= REQUIRED TASK =
Can you reproduce only the records from the line with "The image size is (1400, 840)." to the line with "coord(671,150)", switching "search icon" to "settings icon" and leaving everything else unchanged?

= THE INPUT =
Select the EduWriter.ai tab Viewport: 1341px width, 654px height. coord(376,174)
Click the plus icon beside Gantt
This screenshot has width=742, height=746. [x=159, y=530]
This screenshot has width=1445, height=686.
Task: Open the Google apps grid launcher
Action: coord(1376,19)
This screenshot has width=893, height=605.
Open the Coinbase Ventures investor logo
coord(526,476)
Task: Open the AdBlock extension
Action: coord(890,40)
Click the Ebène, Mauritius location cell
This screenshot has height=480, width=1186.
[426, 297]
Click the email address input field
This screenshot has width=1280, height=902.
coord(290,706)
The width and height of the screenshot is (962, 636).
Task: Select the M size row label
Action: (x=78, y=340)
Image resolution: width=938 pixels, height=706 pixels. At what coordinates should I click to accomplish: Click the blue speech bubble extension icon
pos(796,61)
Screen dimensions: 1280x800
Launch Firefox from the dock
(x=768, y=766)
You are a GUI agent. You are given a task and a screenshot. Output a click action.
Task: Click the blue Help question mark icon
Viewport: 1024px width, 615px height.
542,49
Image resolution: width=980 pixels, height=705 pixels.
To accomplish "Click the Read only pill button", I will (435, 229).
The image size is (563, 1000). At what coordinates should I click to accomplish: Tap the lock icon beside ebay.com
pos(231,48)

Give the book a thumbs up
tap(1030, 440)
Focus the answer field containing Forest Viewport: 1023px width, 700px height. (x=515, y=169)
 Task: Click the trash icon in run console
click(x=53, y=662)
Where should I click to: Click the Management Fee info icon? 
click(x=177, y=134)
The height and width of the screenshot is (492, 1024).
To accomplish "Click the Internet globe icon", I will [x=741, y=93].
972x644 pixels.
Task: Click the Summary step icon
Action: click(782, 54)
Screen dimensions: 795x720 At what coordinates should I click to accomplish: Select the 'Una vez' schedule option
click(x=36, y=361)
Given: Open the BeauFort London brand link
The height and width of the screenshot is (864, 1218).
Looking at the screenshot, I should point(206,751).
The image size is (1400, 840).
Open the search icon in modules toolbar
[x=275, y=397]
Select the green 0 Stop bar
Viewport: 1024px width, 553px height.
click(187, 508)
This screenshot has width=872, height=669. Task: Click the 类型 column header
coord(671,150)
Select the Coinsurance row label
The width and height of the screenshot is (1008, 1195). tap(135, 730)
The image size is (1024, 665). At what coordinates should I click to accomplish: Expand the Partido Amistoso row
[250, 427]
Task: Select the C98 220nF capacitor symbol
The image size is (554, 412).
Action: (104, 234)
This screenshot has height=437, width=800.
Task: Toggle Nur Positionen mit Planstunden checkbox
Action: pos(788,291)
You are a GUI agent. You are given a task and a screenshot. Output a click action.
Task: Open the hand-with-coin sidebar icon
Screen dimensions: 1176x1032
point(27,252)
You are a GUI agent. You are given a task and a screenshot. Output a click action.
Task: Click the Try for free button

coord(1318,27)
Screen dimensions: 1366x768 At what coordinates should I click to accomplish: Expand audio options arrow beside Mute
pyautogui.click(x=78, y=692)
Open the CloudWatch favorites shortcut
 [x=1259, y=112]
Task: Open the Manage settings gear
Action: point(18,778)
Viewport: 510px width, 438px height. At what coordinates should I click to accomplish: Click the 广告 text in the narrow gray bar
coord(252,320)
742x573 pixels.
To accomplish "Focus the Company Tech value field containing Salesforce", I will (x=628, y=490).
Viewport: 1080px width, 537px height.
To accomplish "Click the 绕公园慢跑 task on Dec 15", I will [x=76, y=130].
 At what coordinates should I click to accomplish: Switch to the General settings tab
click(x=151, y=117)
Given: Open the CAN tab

= EXERCISE RESULT =
The image size is (1400, 840).
Open the settings icon in modules toolbar
[x=275, y=397]
Select the green 0 Stop bar
Viewport: 1024px width, 553px height.
click(187, 508)
This screenshot has width=872, height=669. Task: Click the 类型 column header
coord(671,150)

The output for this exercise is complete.